Though her doctors did not value her life, Eliza’s parents did. They decided to fight for their daughter’s life and future rather than accept the position that there was no hope. Today, Eliza is setting world records and advocating for those like her: women and men devalued by a society that thinks it knows what constitutes a life worth living and that it has the right to make that determination for another.
Ironically, many of the same individuals who applaud the winners of the Paralympics, turn around and attack efforts to protect the disabled in the womb. Though Hillary Clinton’s campaign allowed those two disabled rights activists to speak at the DNC convention, she is unwilling to protect their rights in the womb.

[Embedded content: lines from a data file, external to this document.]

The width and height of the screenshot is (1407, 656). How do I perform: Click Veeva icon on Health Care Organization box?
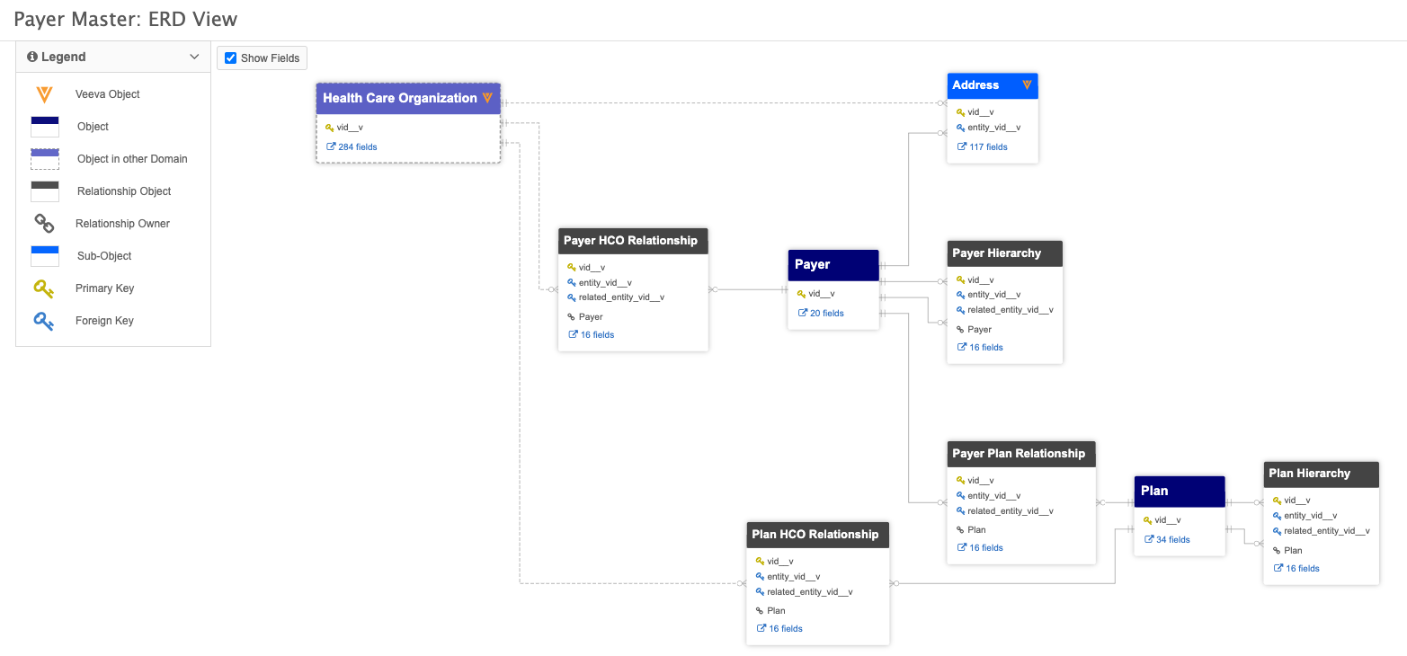point(487,98)
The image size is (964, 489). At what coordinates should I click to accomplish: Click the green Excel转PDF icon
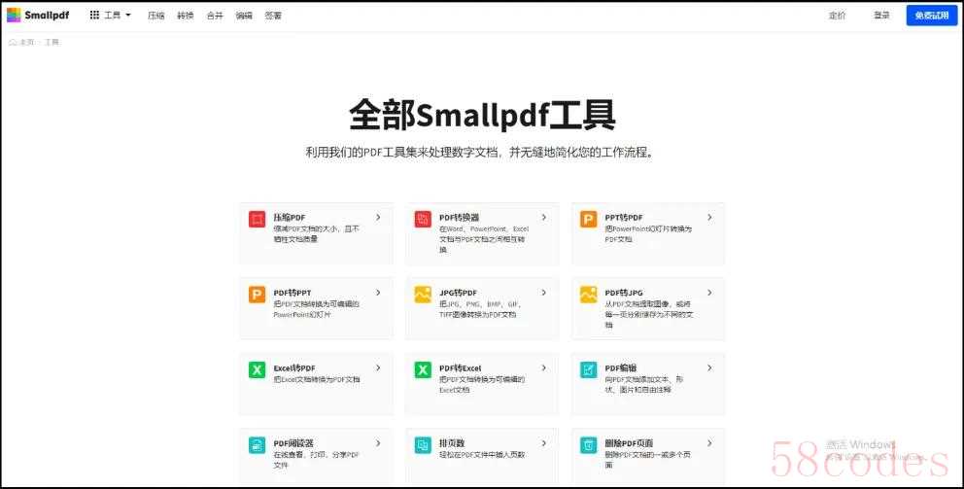coord(257,369)
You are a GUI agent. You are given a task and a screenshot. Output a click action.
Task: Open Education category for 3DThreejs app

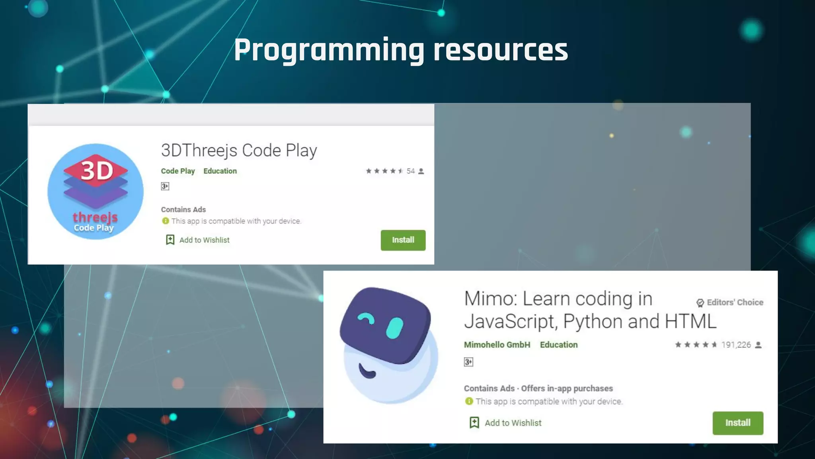click(220, 171)
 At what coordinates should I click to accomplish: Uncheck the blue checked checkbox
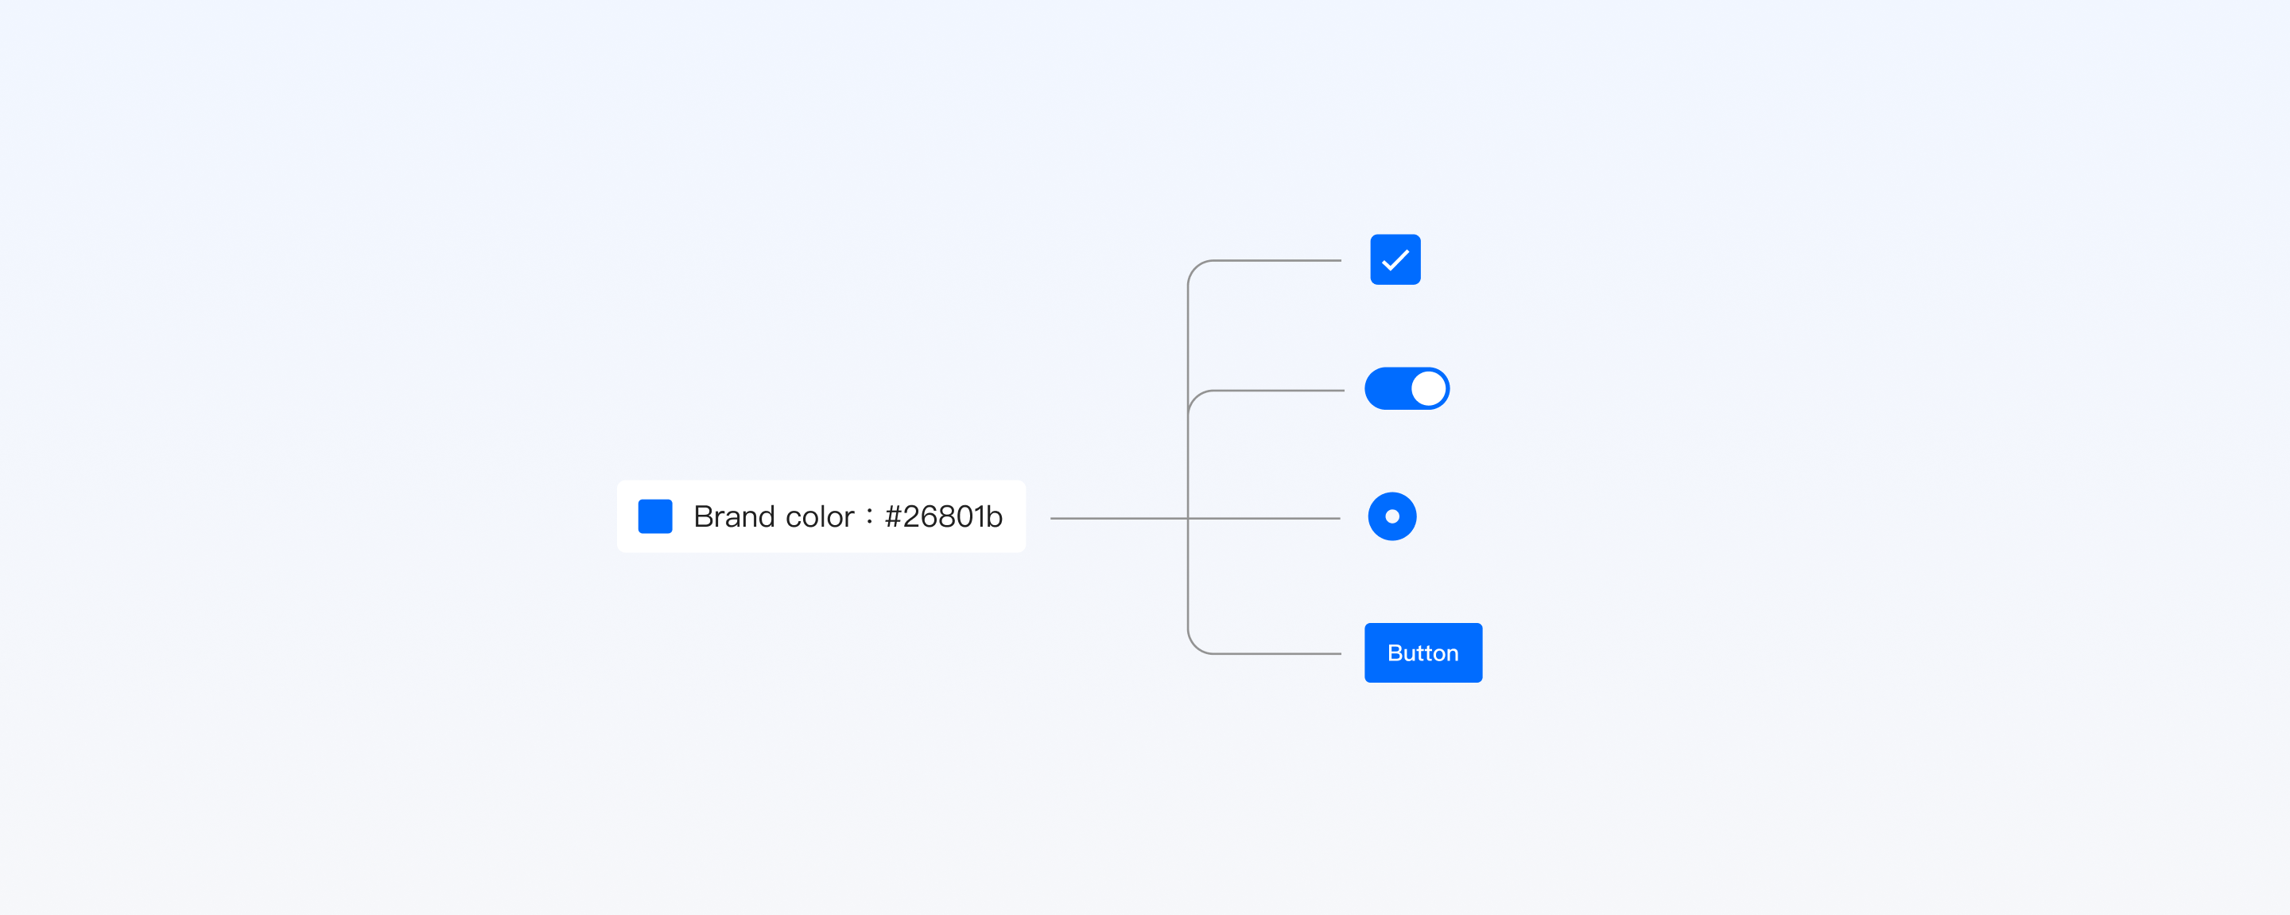click(1395, 260)
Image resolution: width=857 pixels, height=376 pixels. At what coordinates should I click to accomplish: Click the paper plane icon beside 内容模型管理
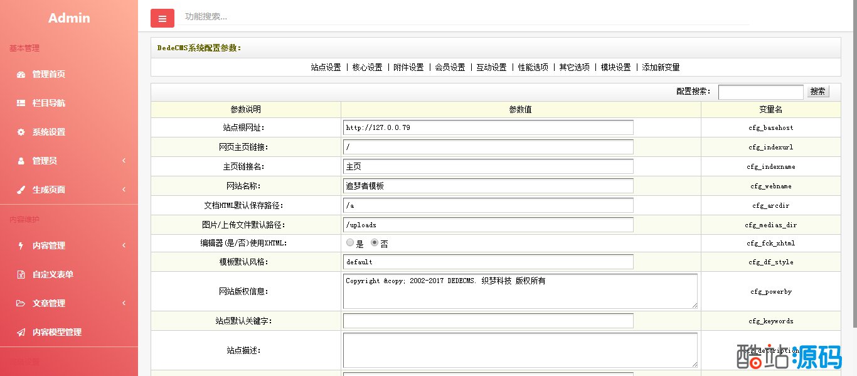tap(21, 332)
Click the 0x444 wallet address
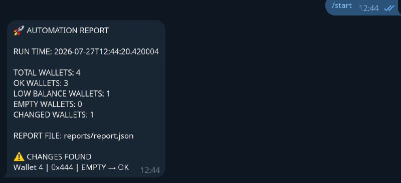Image resolution: width=401 pixels, height=183 pixels. tap(62, 168)
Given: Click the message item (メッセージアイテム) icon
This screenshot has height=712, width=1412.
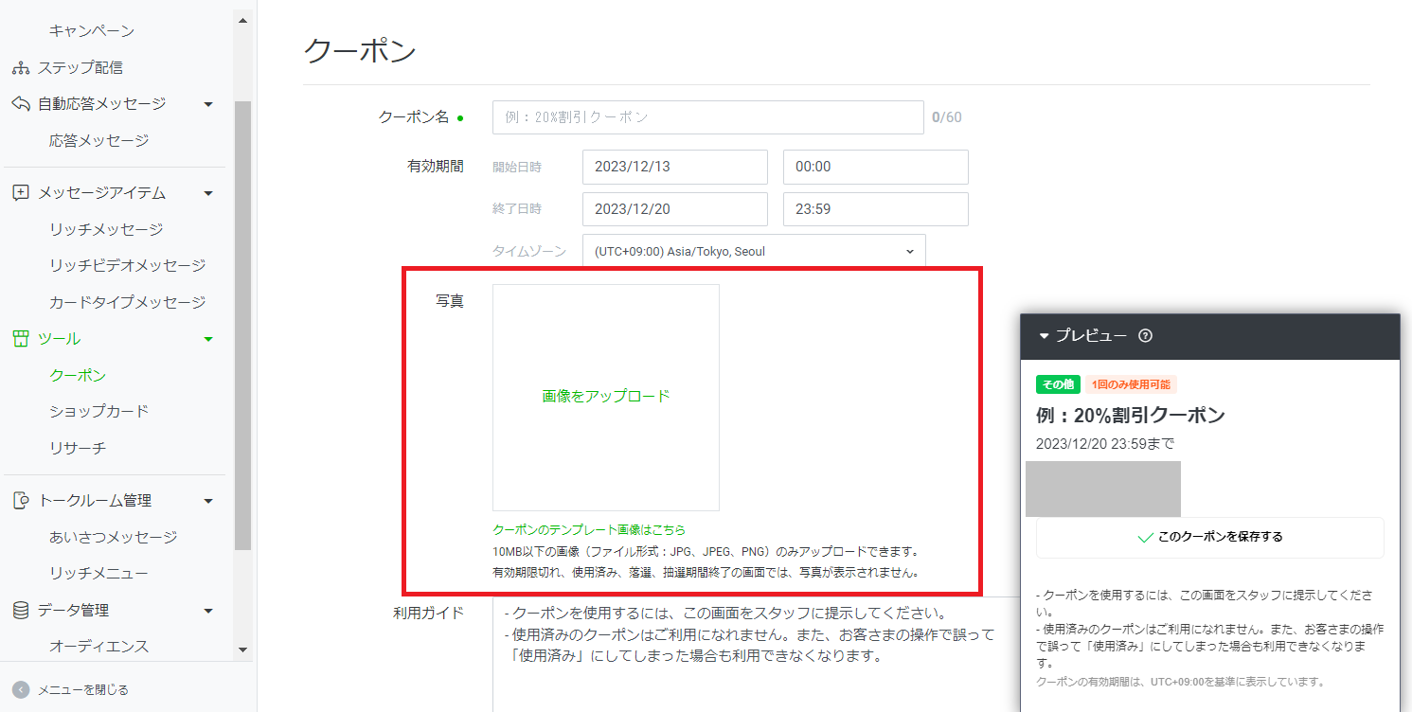Looking at the screenshot, I should tap(21, 193).

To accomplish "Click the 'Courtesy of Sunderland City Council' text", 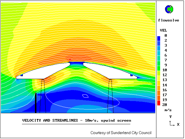I will click(121, 133).
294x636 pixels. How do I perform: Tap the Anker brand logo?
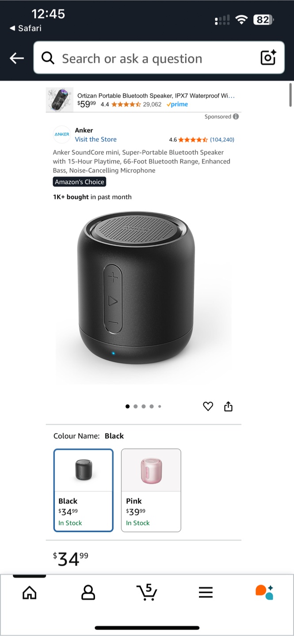pyautogui.click(x=61, y=134)
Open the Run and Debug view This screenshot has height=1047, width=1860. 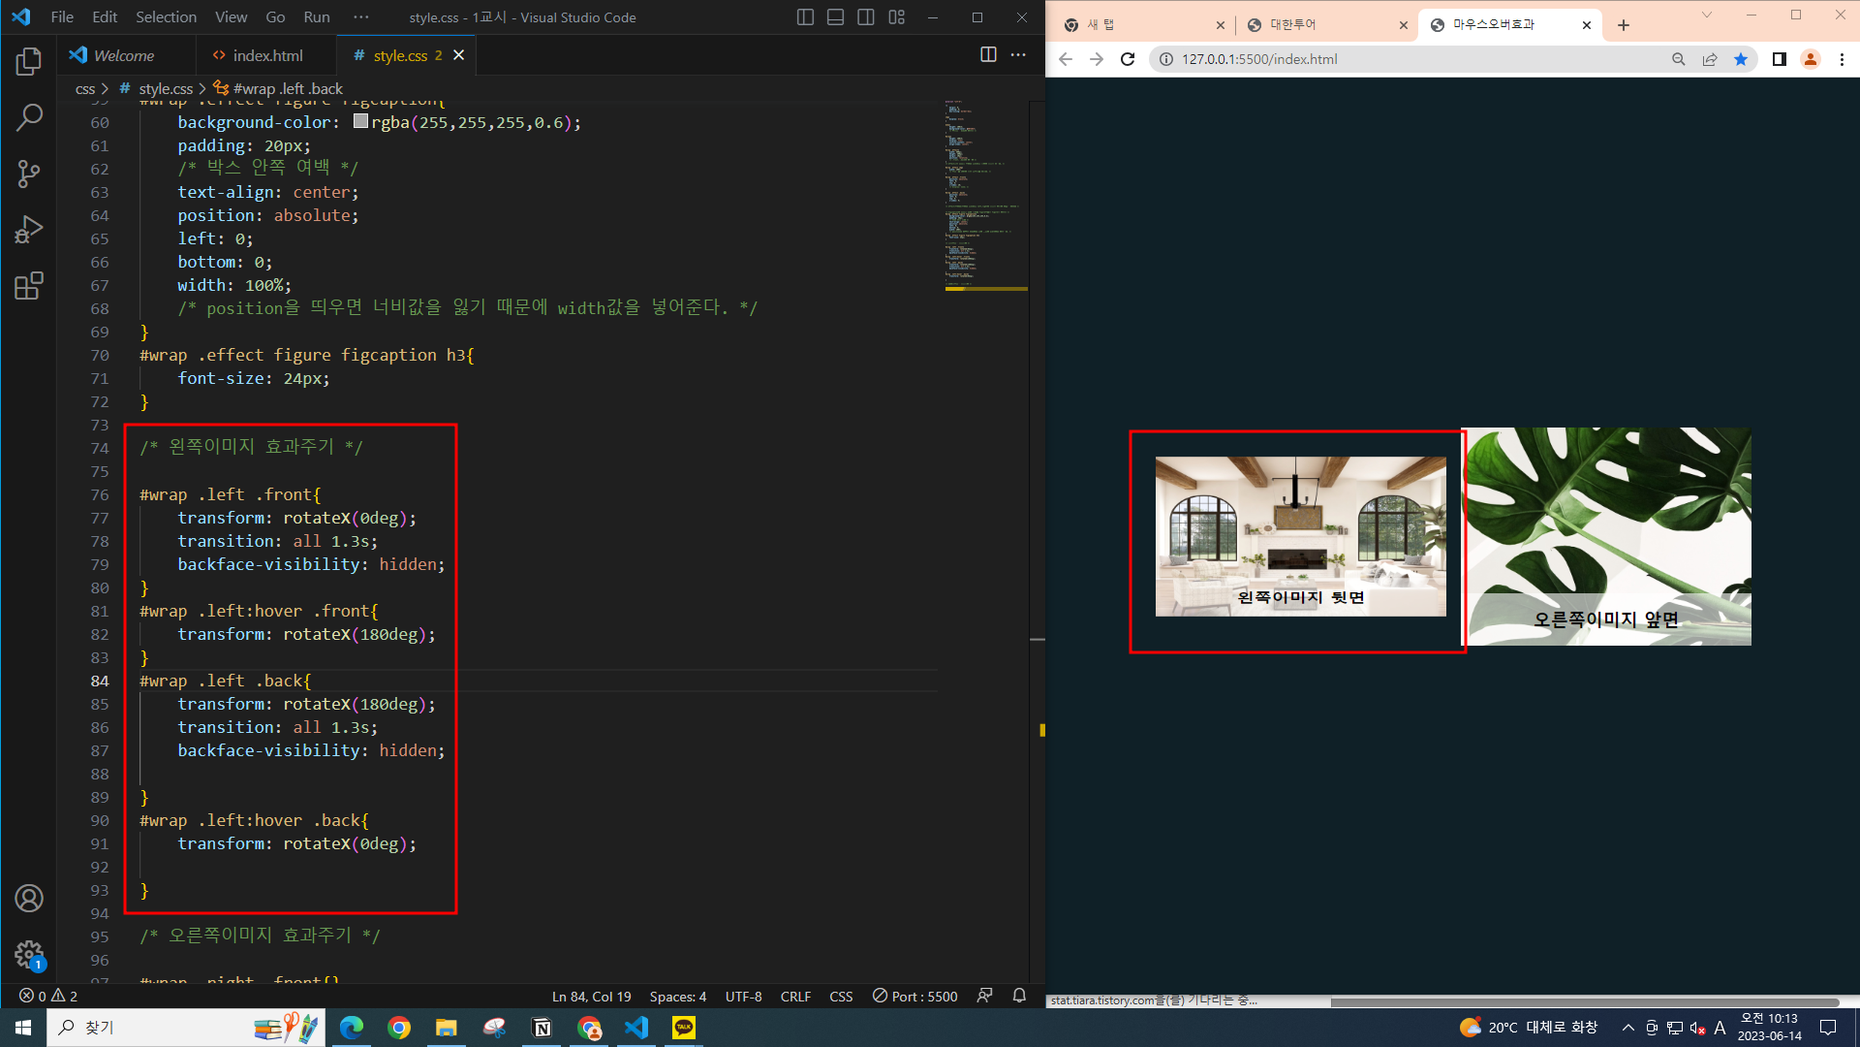(29, 230)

Hillary called legislation meant to prohibit abortions performed because of a disability diagnosis anti-woman, saying, “I will defend a woman’s right to make her own health-care decisions.” She holds this position despite the fact that aborting a child due to a disability diagnosis has no impact on a mother’s maternal health.
For pro-choice activists, the only disabled people who deserve to be applauded and valued are those who survived the womb. What they can’t seem to recognize is that by saying that children can be aborted for no other reason than their disability, they are ensuring that we will never eradicate the bias and disability shaming that works against people like Eliza.
So let’s not just applaud the rights of the disabled once every four years during the Paralympics.
Let’s put action behind that rhetoric.
Let’s work to eliminate all barriers to success faced by the millions of women and men with disabilities worldwide, both inside the womb and out.